▸ **PROMPT**
Rewrite these lines with "target" replaced by "item" wherever it occurs, changing nothing else, and leave the pictures out.

(Click-target data)
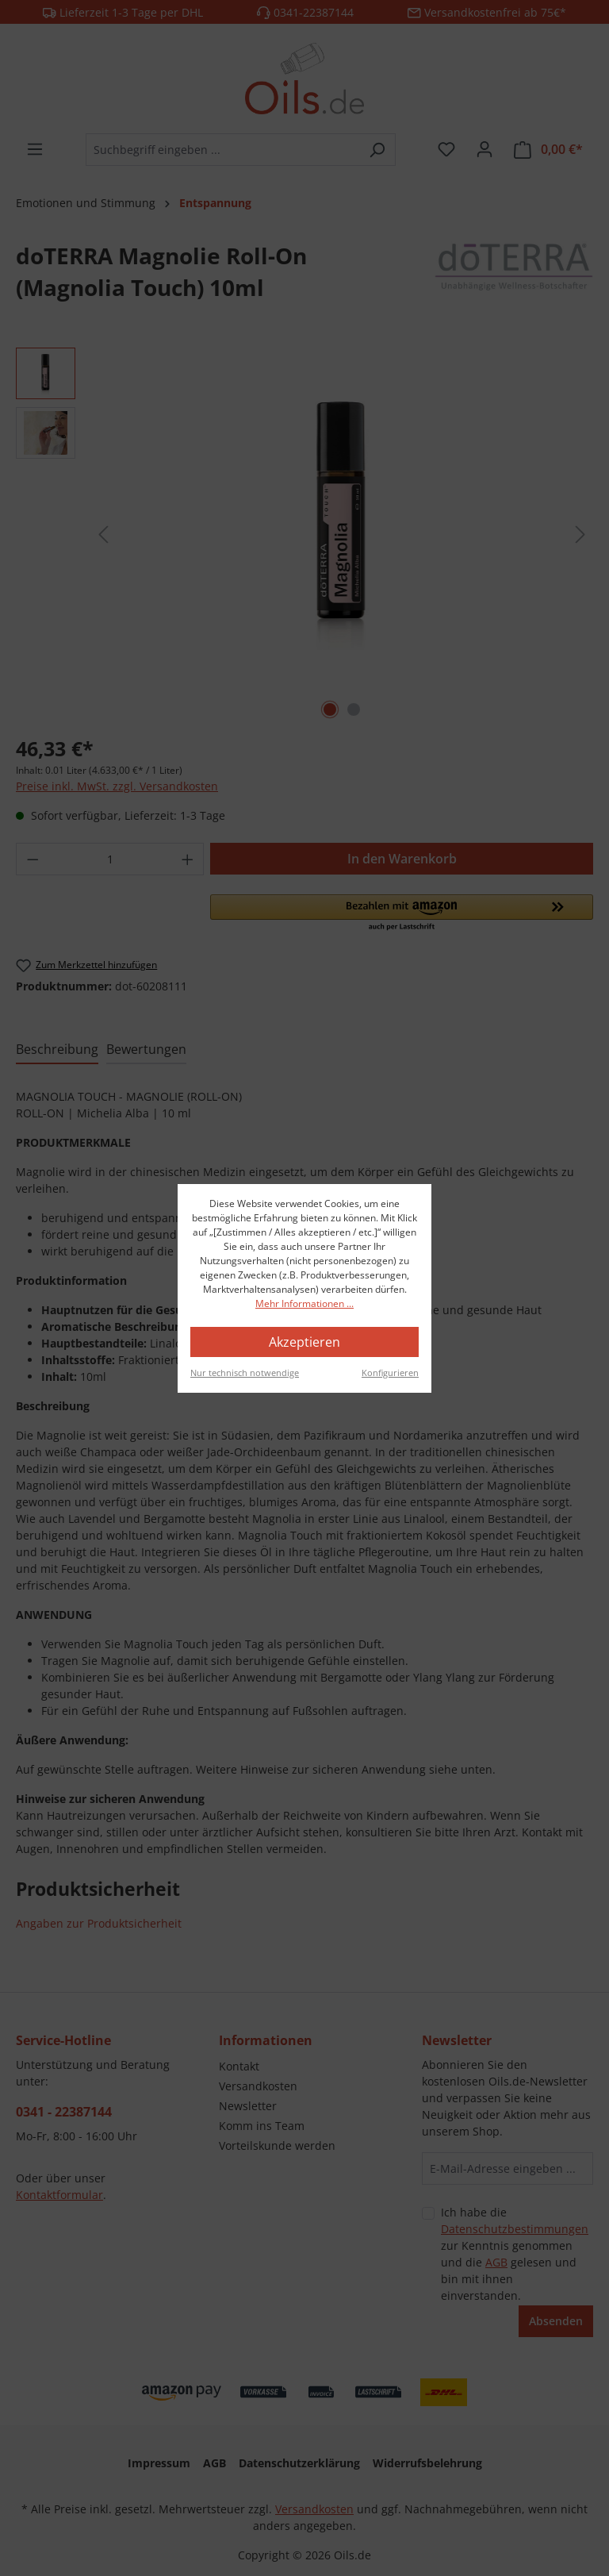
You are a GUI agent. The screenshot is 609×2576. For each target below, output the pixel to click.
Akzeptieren (304, 1342)
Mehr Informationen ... (304, 1303)
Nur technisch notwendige (244, 1372)
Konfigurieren (390, 1372)
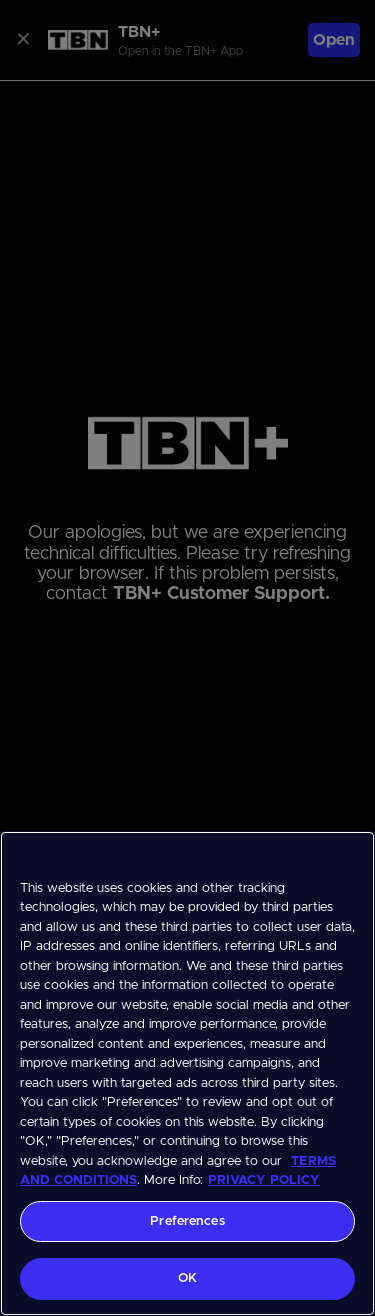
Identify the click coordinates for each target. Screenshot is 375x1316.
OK (187, 1278)
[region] (187, 1073)
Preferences (187, 1221)
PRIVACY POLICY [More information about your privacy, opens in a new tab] (264, 1180)
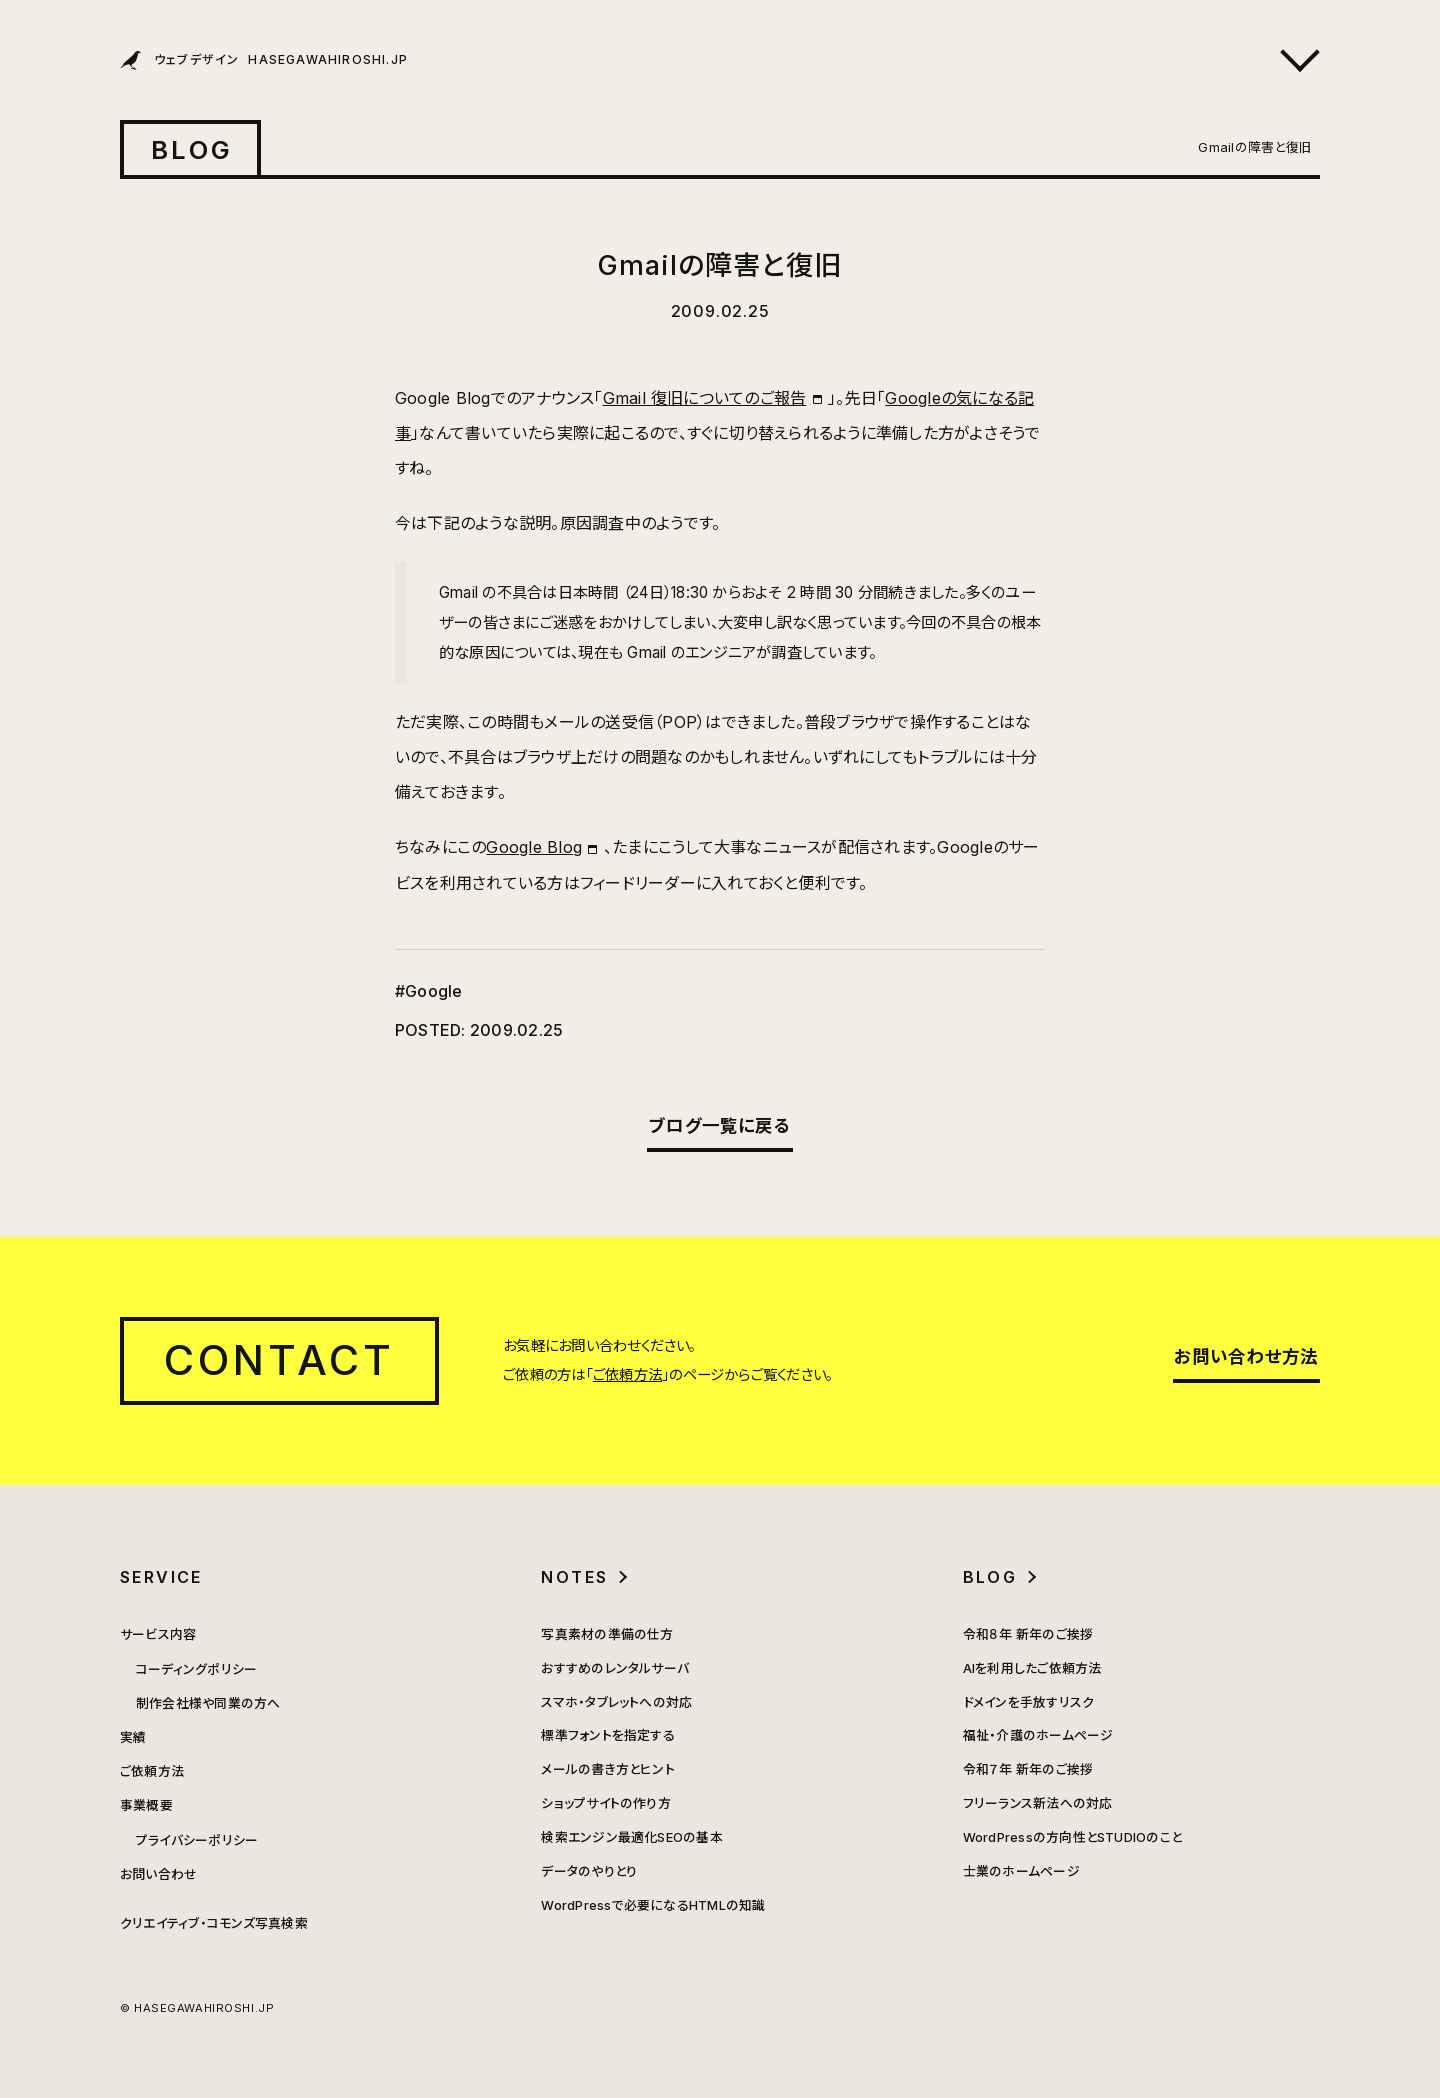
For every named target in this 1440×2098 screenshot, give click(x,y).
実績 (133, 1737)
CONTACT (279, 1360)
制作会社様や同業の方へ (208, 1703)
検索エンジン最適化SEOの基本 (632, 1837)
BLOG (192, 149)
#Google (429, 991)
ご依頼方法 (627, 1374)
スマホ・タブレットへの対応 (616, 1702)
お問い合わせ (158, 1874)
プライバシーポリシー (197, 1840)
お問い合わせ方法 (1246, 1356)
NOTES (574, 1577)
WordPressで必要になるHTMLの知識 (653, 1905)
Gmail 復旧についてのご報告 (705, 398)
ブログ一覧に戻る (720, 1125)
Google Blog (534, 847)
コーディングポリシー (196, 1669)
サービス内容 (158, 1634)
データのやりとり (589, 1871)
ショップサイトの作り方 (606, 1803)
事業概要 (146, 1805)
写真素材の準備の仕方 (607, 1634)
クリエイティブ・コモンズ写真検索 (214, 1923)
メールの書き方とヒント (608, 1769)
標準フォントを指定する (608, 1735)
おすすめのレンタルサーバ (615, 1668)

▸ **RESULT**
You are a GUI agent. The screenshot is 609×2576. For each item below, output the pixel to click.
Akzeptieren (304, 1342)
Mehr Informationen ... (304, 1303)
Nur technisch notwendige (244, 1372)
Konfigurieren (390, 1372)
Identify the click coordinates for each item. Screenshot is 375x1316.
OK (187, 1278)
[region] (187, 1073)
Preferences (187, 1221)
PRIVACY POLICY [More information about your privacy, opens in a new tab] (264, 1180)
For every named item in this 1440×2098 screenshot, give click(x,y).
実績 (133, 1737)
CONTACT (279, 1360)
制作会社様や同業の方へ (208, 1703)
検索エンジン最適化SEOの基本 (632, 1837)
BLOG (192, 149)
#Google (429, 991)
ご依頼方法 (627, 1374)
スマホ・タブレットへの対応 (616, 1702)
お問い合わせ (158, 1874)
プライバシーポリシー (197, 1840)
お問い合わせ方法 (1246, 1356)
NOTES (574, 1577)
WordPressで必要になるHTMLの知識 (653, 1905)
Gmail 復旧についてのご報告 (705, 398)
ブログ一覧に戻る (720, 1125)
Google Blog (534, 847)
コーディングポリシー (196, 1669)
サービス内容 (158, 1634)
データのやりとり (589, 1871)
ショップサイトの作り方 (606, 1803)
事業概要 (146, 1805)
写真素材の準備の仕方 (607, 1634)
クリエイティブ・コモンズ写真検索 (214, 1923)
メールの書き方とヒント (608, 1769)
標準フォントを指定する (608, 1735)
おすすめのレンタルサーバ (615, 1668)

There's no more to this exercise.